To be honest I had forgotten about it.
I understand the structure and logic and the fact that it runs in linear time is a very attactive quality.
But I have the folowing question:
As I understanding the concrete implementation of the algorithm relies on 2 things:
1) The range of input numbers is small (otherwise the intermediate array will be huge and with many gaps).
2) We actually know the range of numbers.
Taking that these 2 assumptions are correct (please correct me otherwise), I was wondering what is the best application domain that this algorithm applies to.

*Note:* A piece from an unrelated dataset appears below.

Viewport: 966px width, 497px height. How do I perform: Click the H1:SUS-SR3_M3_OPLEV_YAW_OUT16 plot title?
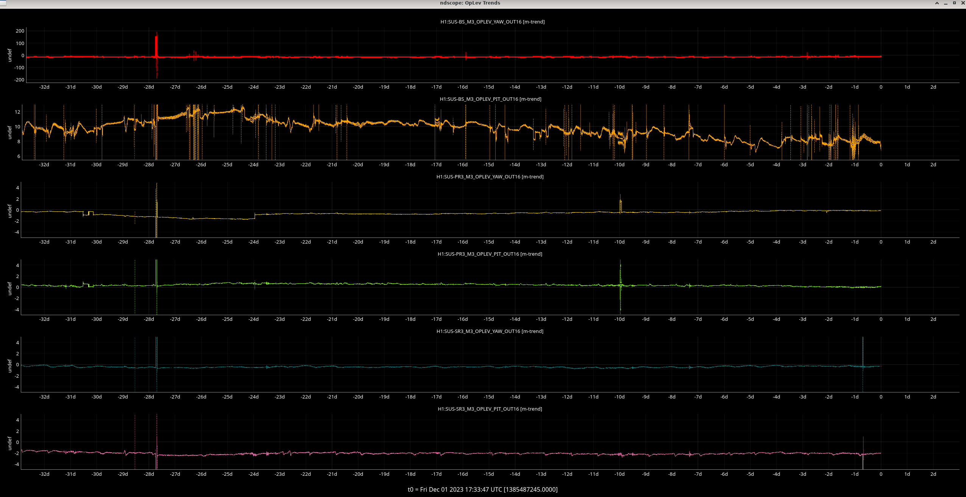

I mean specifically in Java, is an implementation like the following Java/Counting sort sufficient:
public static void countingSort(int[] a, int low, int high)
{
int[] counts = new int[high - low + 1]; // this will hold all possible values, from low to high
for (int x : a)
counts[x - low]++; // - low so the lowest possible value is always 0
int current = 0;
for (int i = 0; i < counts.length; i++)
{
Arrays.fill(a, current, current + counts[i], i + low); // fills counts[i] elements of value i + low in current
current += counts[i]; // leap forward by counts[i] steps
}
}
or it is not a trivial matter to come up with the high and low?

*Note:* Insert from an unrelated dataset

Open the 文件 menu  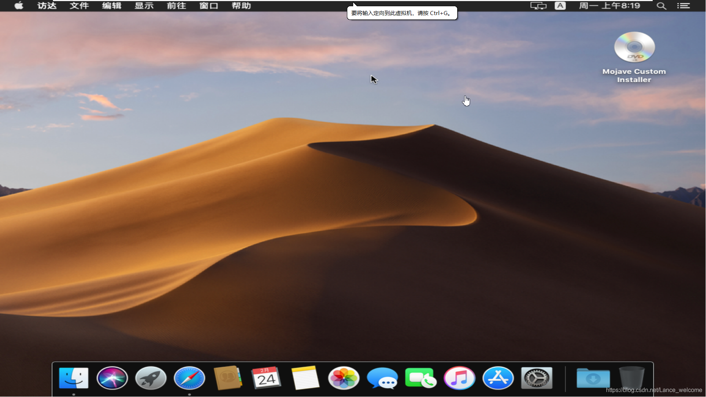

Is there a specific application in Java that counting sort is best suited for?
I assume there are subtleties like these otherwise why would anyone bother with all the O(nlogn) algorithms?
Algorithms are not about the language, so this is language-agnostic. As you have said - use counting sort when the domain is small. If you have only three numbers - 1, 2, 3 it is far better to sort them with counting sort, than a quicksort, heapsort or whatever which are O(nlogn). If you have a specific question, feel free to ask.

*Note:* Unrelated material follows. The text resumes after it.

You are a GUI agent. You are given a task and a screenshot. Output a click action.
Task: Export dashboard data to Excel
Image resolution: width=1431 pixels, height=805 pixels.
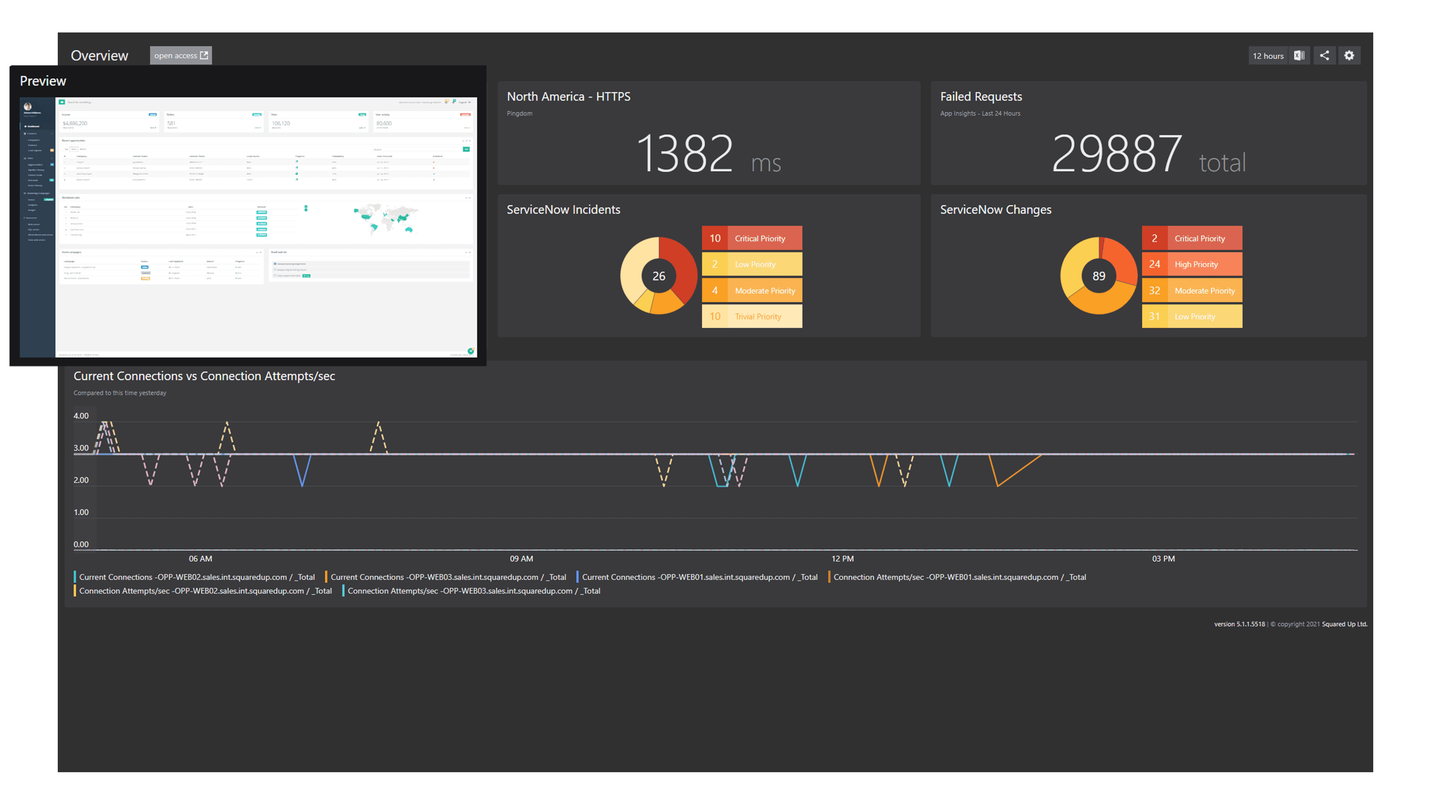(x=1299, y=55)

It is incorrect to say counting sort is O(n) in the general case, the "small range of element" is not a recommendation but a key assumption.
Counting sort assumes that each of the elements is an integer in the
range 1 to k, for some integer k. When k = O(n), the Counting-sort
runs in O(n) time.
In the general situation, the range of key k is independent to the number of element n and can be arbitrarily large. For example, the following array:
{1, 1000000000000000000000000000000000000000000000000000000000000000000000000000}
As for the exact break even point value of k and n where counting sort outperform traditional sort, it is hugely dependent on the implementation and best done via benchmarking (trying both out).